• [About this exercise]: Go through the data and report each line that holds the string "agent".

====

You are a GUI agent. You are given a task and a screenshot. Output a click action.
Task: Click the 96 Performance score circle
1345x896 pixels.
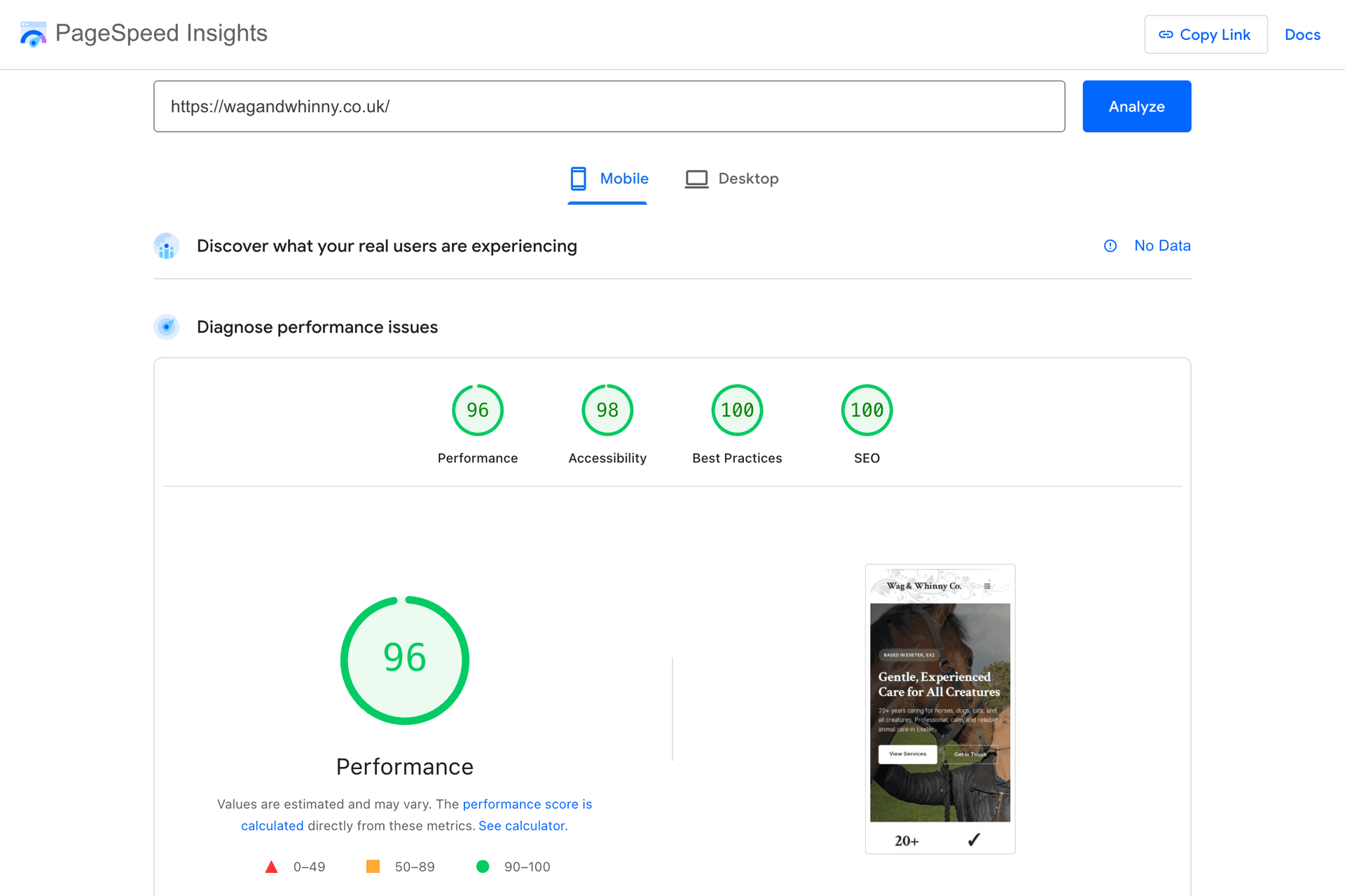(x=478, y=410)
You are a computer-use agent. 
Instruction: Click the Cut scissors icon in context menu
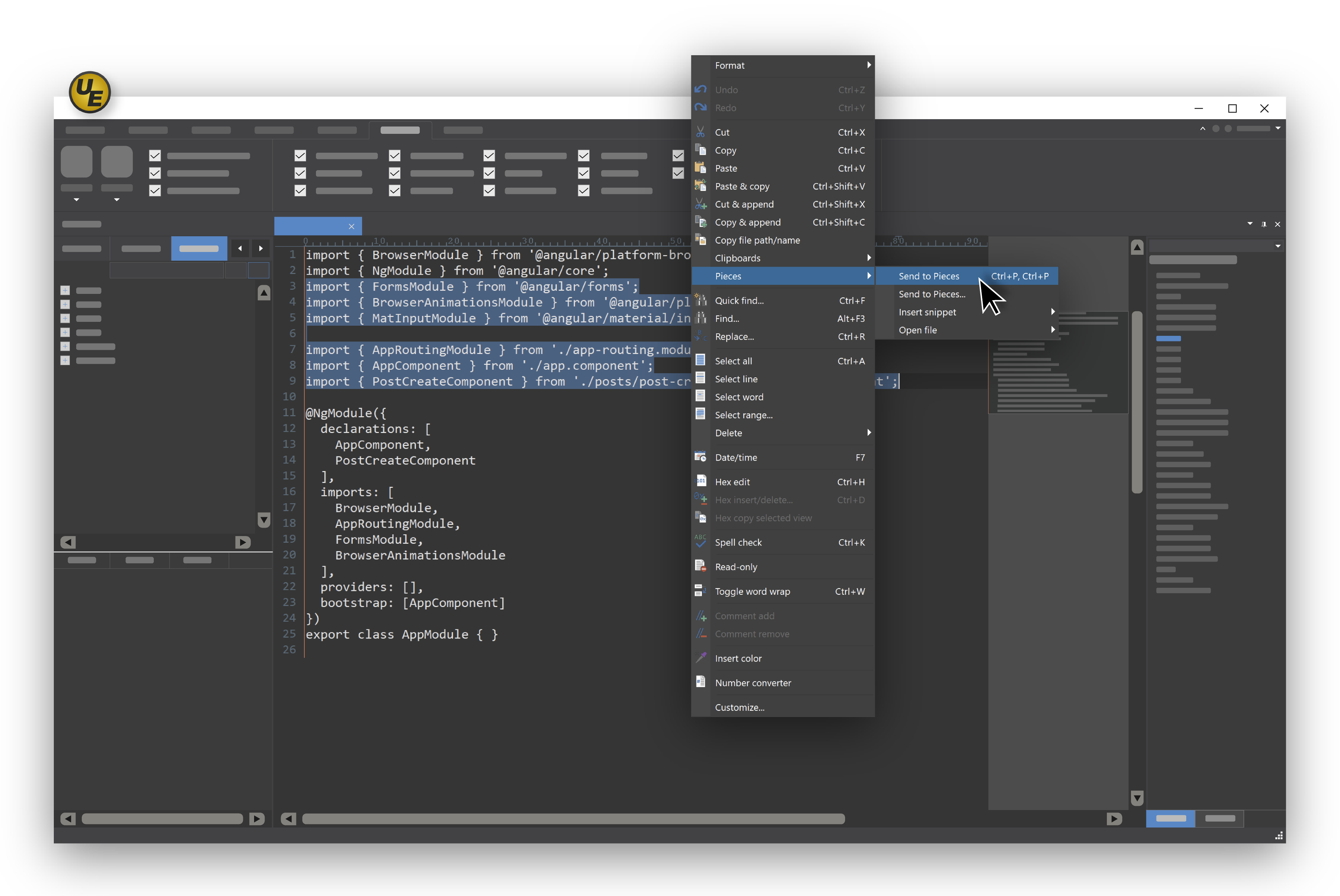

====

• [Task response]:
You are a GUI agent. You are given a task and a screenshot. Output a click action.
You are a computer-use agent. 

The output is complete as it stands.